According to Wikipedia the total area of the rainforest has decreased by more than 50%. Every year, an area that is as big as one third of Germany is cut down. The consequences don't only concern the native flora and fauna but also our climate.
You don't have to be an activist to do your part to save the rainforest. Many common products come from the tropical area. If you consider that when you go shopping, there will be a chance to reduce the deforestation. That's good for us (for our climate), for the native animals and plants and last but not least for the indigenes.

Products that have their Origin in the Rainforests

among other things...

  • coffee
  • tea
  • soy (is particularly fed to farm animals and therefore, the meat industry is involved in the destruction of the rainforests)
  • rubber (f.i. in car tires)
  • wood (f.i. teak, mahogany)
  • fruits such as
    • ananas
    • bananas
    • mangos
    • papayas
    • maracujas
  • paper
  • several pharmaceuticals
  • perfume

What we can do:

Now you will wonder what you can do because doing without all those products is difficult. The solution is: Have a closer look on them.

  • Fair Trade is a good alternative! It ensures an adequate payment for the farmers and sustainable agriculture.
  • Eat less meat! That is healthy for yourself and good for the rainforests. What else you can do by considering this point is explained here: Vegetarianism.
  • Buy wood with the fsc certificate! It guarantees sustainable forest clearance. Do not buy exotic woods such as teak and mahogany. Learn more about fsc on fsc.org - about fsc!
  • Exotic fruits are definitely something special and tasteful but don't exaggerate! Also eat local fruits!
  • Buy recycled paper!
  • You can buy a part of the rainforest and help organizations enlarge protective areas. You can make a donation or buy one acre for $100 for example on World Land Trust.
  • Search the Internet! No joke! You just have to use the right search engine: Ecosia donates 80% of their revenues to a reforestation program in Brazil. Just try it on ecosia.org!

Consequences of Deforestation

The deforestation of the rainforests does not only have devastating effects on the native animal and plant species but also on the Earth's climate. One tree produces as much oxygen as required for two humans for the rest of their lives. The carbon dioxide adsorption in the tropics is 30 kilos (66 lb) per tree and year. 90 to 140 billion tons of CO2 are stored in the Amazon rainforest. If it was destroyed, the carbon dioxide content in the atmosphere would increase up to 25 per cent. (Source: Spiegel online (German only)) The WWF estimates that there would be more precipitation than before if 30 per cent of the rainforest were destroyed.
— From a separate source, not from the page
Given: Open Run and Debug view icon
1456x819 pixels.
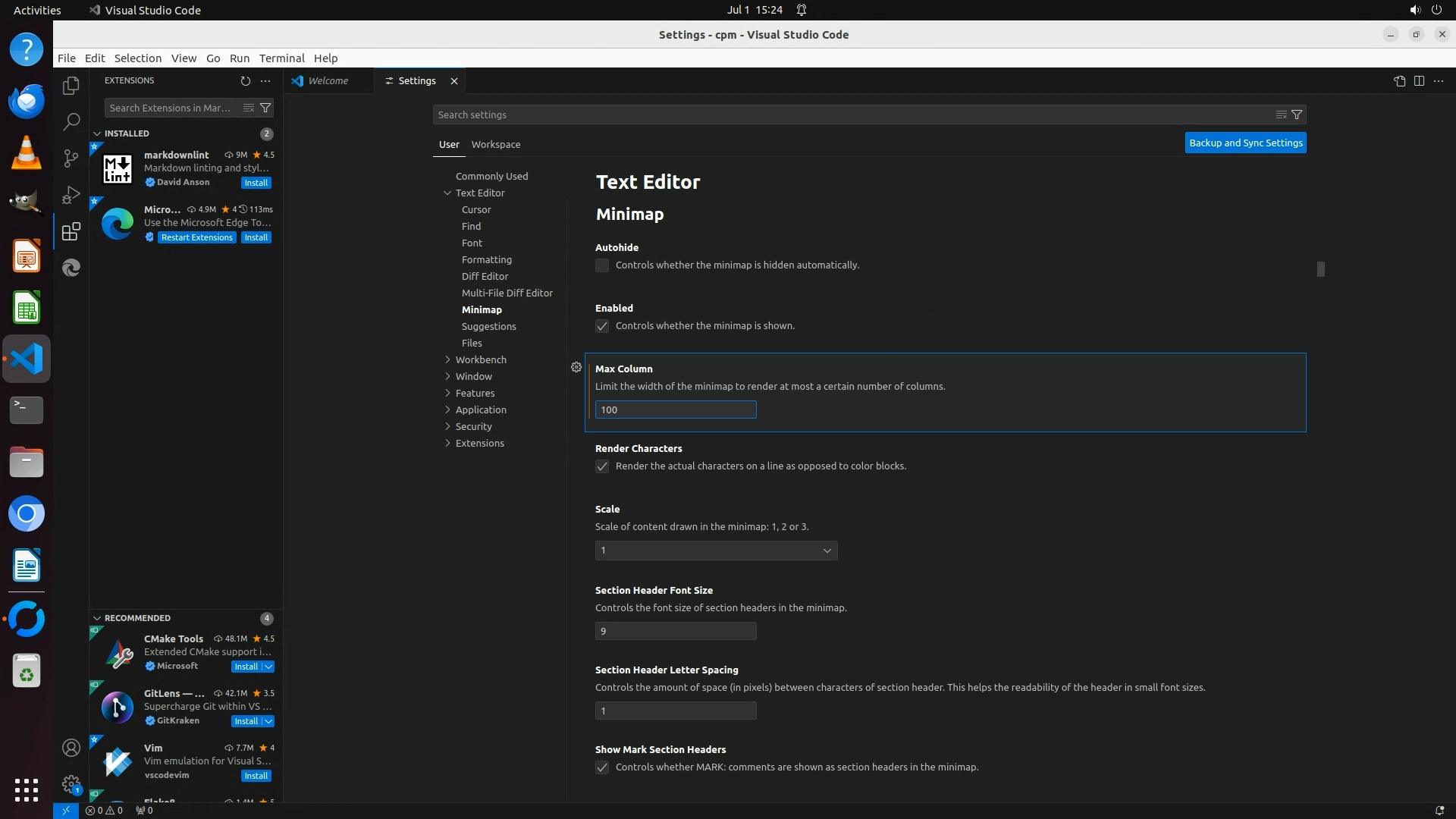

Facts about the Rainforest

  • Approximately one half of the known animal and plant species live in the tropical rainforests.
  • 15 per cent of the Earth's freshwater are stored in the Amazon rainforest.
  • The ground of the rainforests is largely barren. The plants obtain their nutrients from plant waste.
  • The rainforests are divided into four to five layers (depends on one's personal estimation): the forest floor, the shrub layer (often combined with the understory layer), the understory layer, the canopy layer and the emergent layer. The markedness of the layers depends on the region.
  • There are only about 200.000 native people and 1.000 tribes living in the tropical rainforests.

Palm Oil - Exhaustive Cultivation and Devastating Consequences

It's not only the Amazon rainforest that keeps shrinking at a rapid pace. Indonesia, for example, faces exactly the same problem. A major contribution is made by the cultivation of palm oil which is used, amongst others, for the production of sweets, margarine and cosmetics. One main buyer of palm oil is the largest food producer in the world: Nestle. Before Greenpeace launched a campaign against the enterprise or, to be more precise, against the famous chocolate bar "KitKat", Nestle showed no interest in using palm oil sustainably. In 2010, Nestle declared that it would not continue to buy palm oil originating from exhaustive cultivation bowing to the increasing pressure of consumers and environmental groups. The question remains how serious the enterprise is about their "action plan" and if "sustainable cultivation" can be a solution in the long term.